Дорога длинная. Только начинается. Но праздника импотенции не будет.
Когда мертвецы грызут своих мертвецов, то это их покойницкое дело. Но однажды, в неуследимый момент, народ начинает смеяться, потому что он умеет смеяться и над собой. А когда народ начинает смеяться над собой - ангелы закрывают глаза, а дьяволы содрогаются. А бог открывает очи свои и говорит: "Ну! Ребята! Смелее! Сделайте то, чего не смогли эти бесплодные, созданные до вас! Ведь я же создал вас не по их образцу, а по своему образу и подобию, не так ли?…"
Но я очнулся от крика брата моего и сына.
Они гнусно кричали, обвиняя друг друга в своей жизни.
- Петька! Уйми сына, а то врежу! - крикнул Николай.
- Мне?! - Серега встал - ладный, крепкий, ледяной.
И бросился.
Кто кого первый ударил в скулу, я не заметил, но они оба покатились по полу.

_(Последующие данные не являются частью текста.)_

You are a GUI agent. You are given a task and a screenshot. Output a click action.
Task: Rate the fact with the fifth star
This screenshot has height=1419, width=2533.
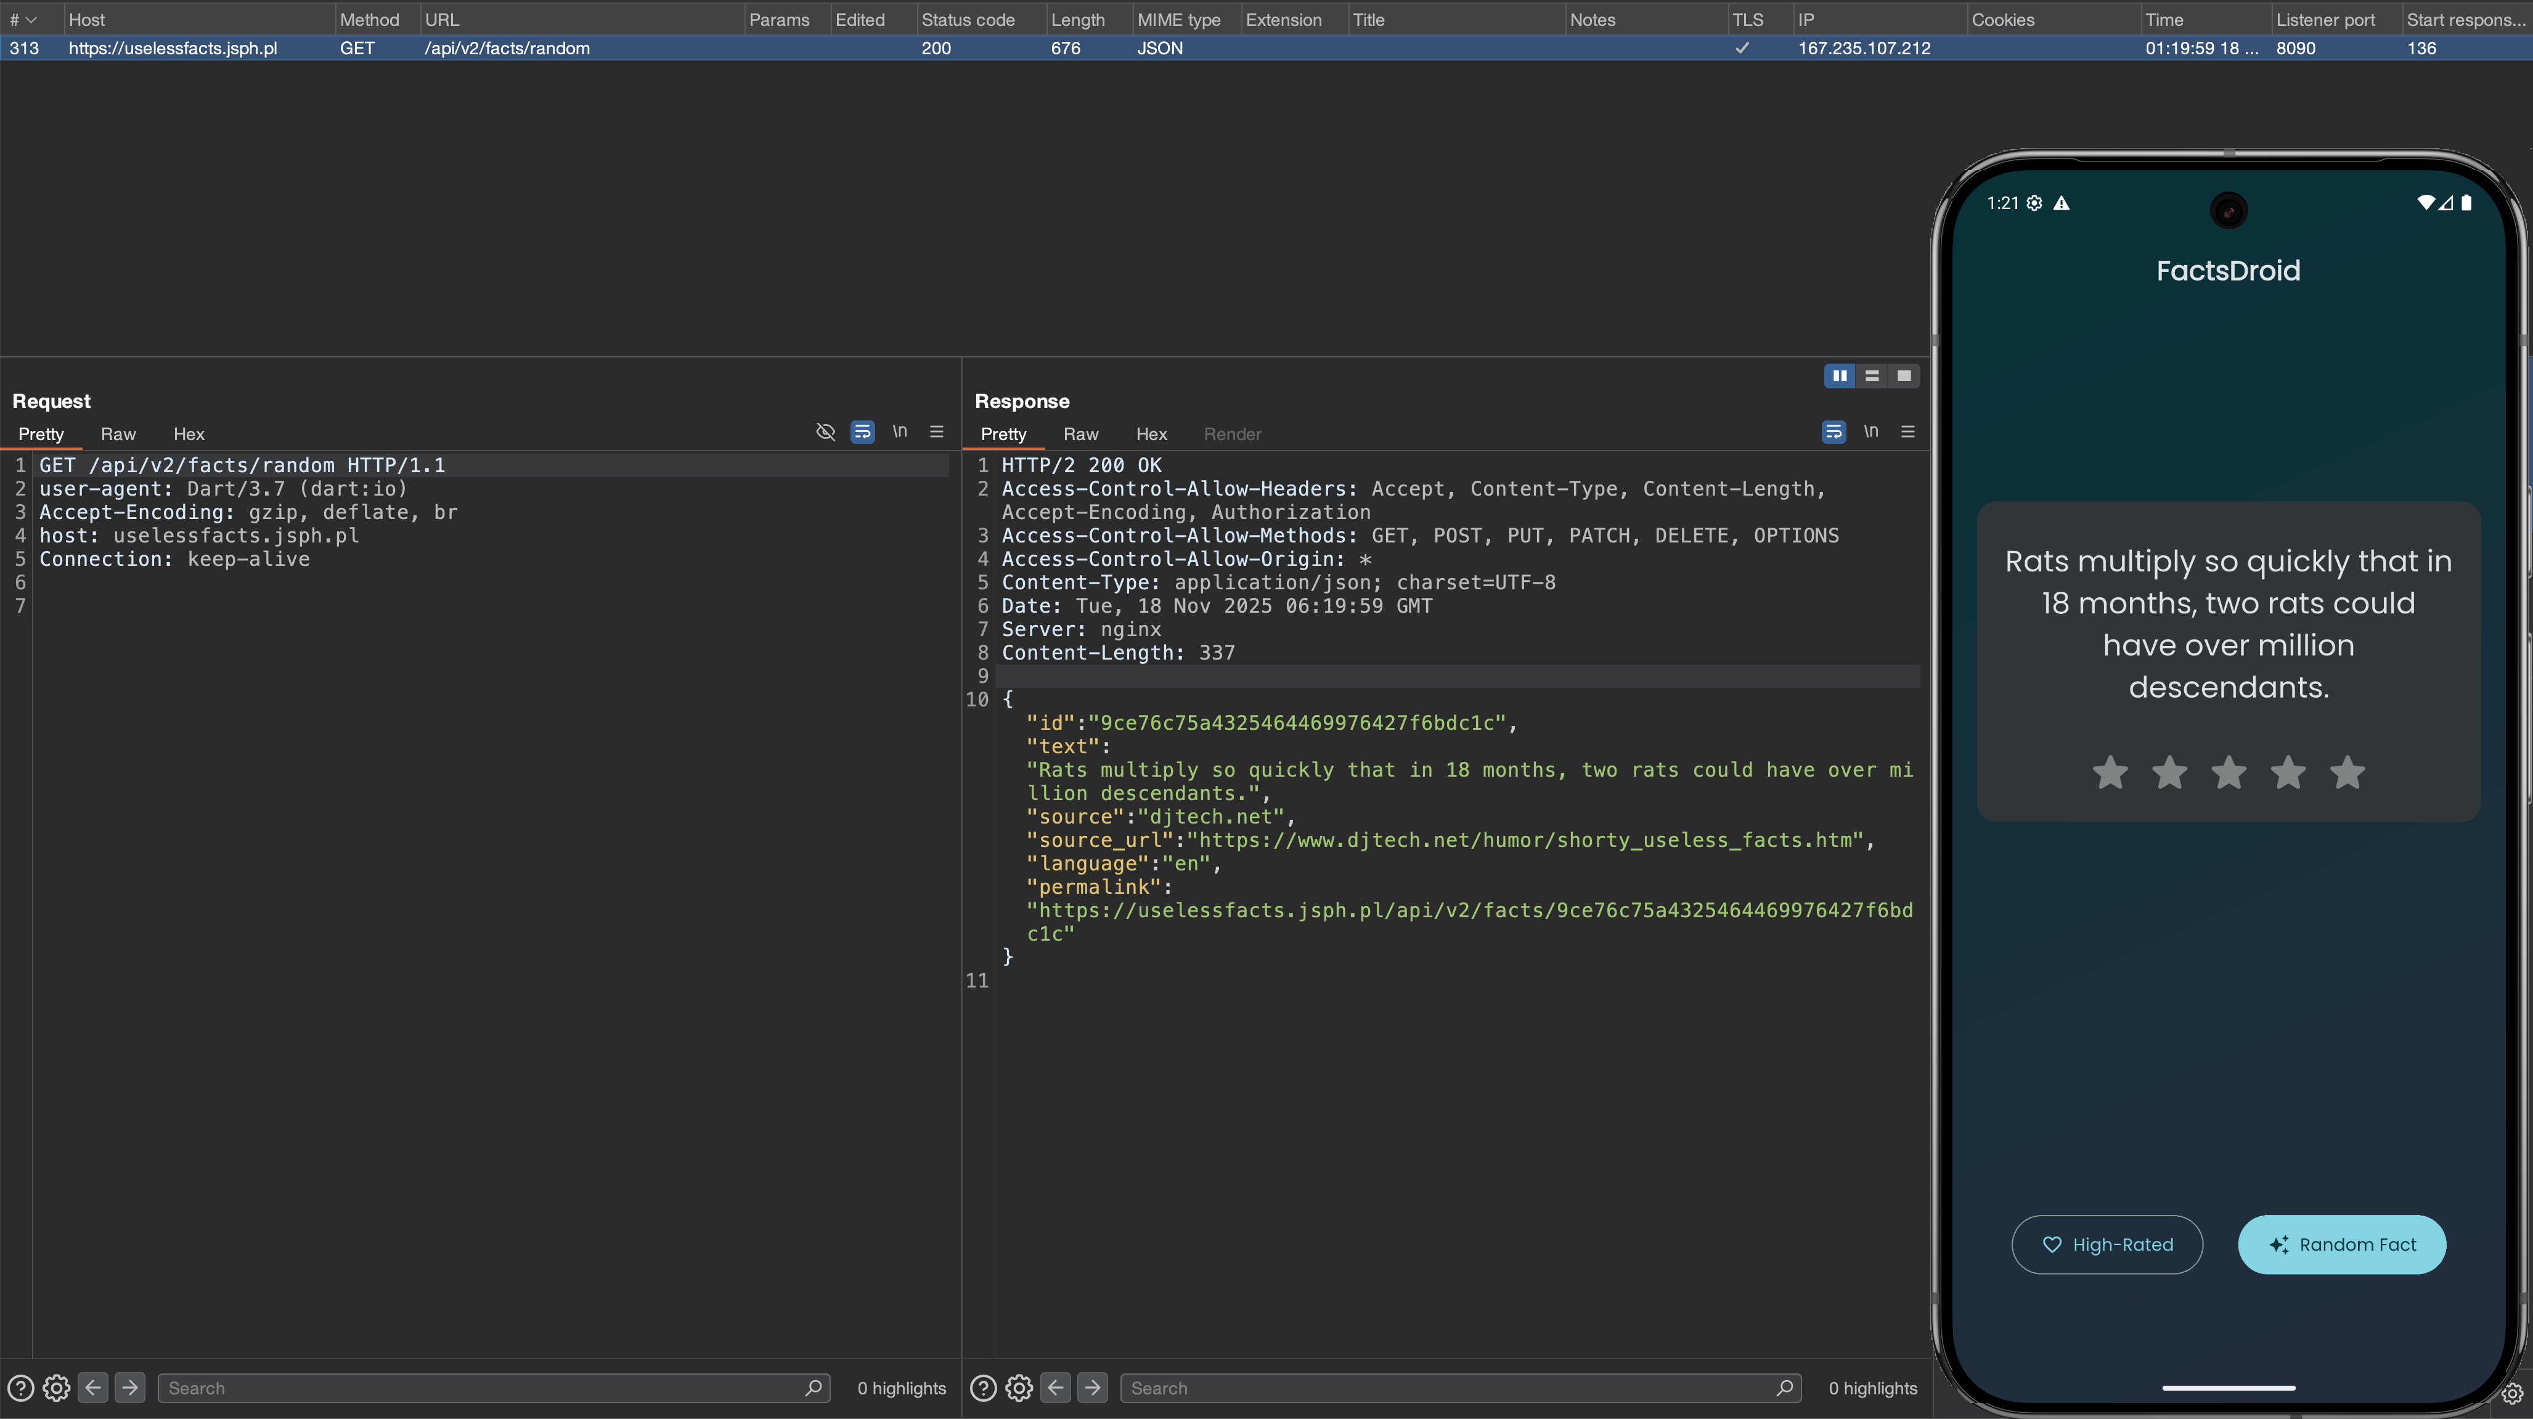(x=2347, y=772)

Сначала только хрипели, потом кто-то шарахнул по столешне, лампа покатилась, хрустнула, и керосин вспыхнул. Я Коль-киным драповым пальто успел накрыть пламя, и настала полная тьма.
Бухали удары твердые и помягче, потом разом прекратились, когда пинком распахнулась дверь, а окна ржаво и железно заскрежетали. Стало бледно и светло. Ночь кончилась. В дверях стоял дед. Немой снаружи срывал ставни, а Колька и Серега сидели в углу обнявшись, лица у них были в крови, и они плакали.
- Встэ-эть! - тихим дворянским голосом сказал дед.
Они поднялись с пола.
- Прибраться надо, молодой отец… Да поезжай в роддом, - сказал дед Сереге, плотно взял его за шиворот и повел к двери.
В дверях он отстранил Серегу на длину вытянутой руки и пинком вышиб его в сад. Потом вернулся за Колькой.
- Дед, - сказал Колька и потащил со стола пальто. - Ты во всем прав… Дед, не тронь меня.
Но дед уже вел его за шиворот, потом лягнул его ногой в задницу, сказал:
- Догони Серегу, - и закрыл дверь.
Я собирал пьяные каракули этой ночи, но дед отобрал их.
- Бей… - сказал я и наклонил голову.
- Сам ударился, - сказал дед. - Запомни, Петька, с дьяволом не заигрывают.
Мы спустились с крыльца, и я увидел пустой сад. Бабьи листья дотлевали в осеннем костре. Черные стволы распухали в тумане. Стыла серая лужа в желтой траве. Колька с треском отрывал от пальто промокшую в керосине подкладку.
Серый был рассвет, суровый, проникотиненный и проникновенный, но воздух был воздух, вода была вода, и земля была земля.
Дед и Немой ушли восвояси, а я проводил брата.
- Смотри, Колька, - сказал я ему, - возле золота работаешь… Цветные металлы это цветные металлы, а золото есть золото.
- Мораль… - сказал Николай, глядя в серое небо, лежавшее блином поверх тумана. - Меня всю жизнь пороли, чтоб запомнил чужие грехи. - Он вздохнул: - Дед что сказал?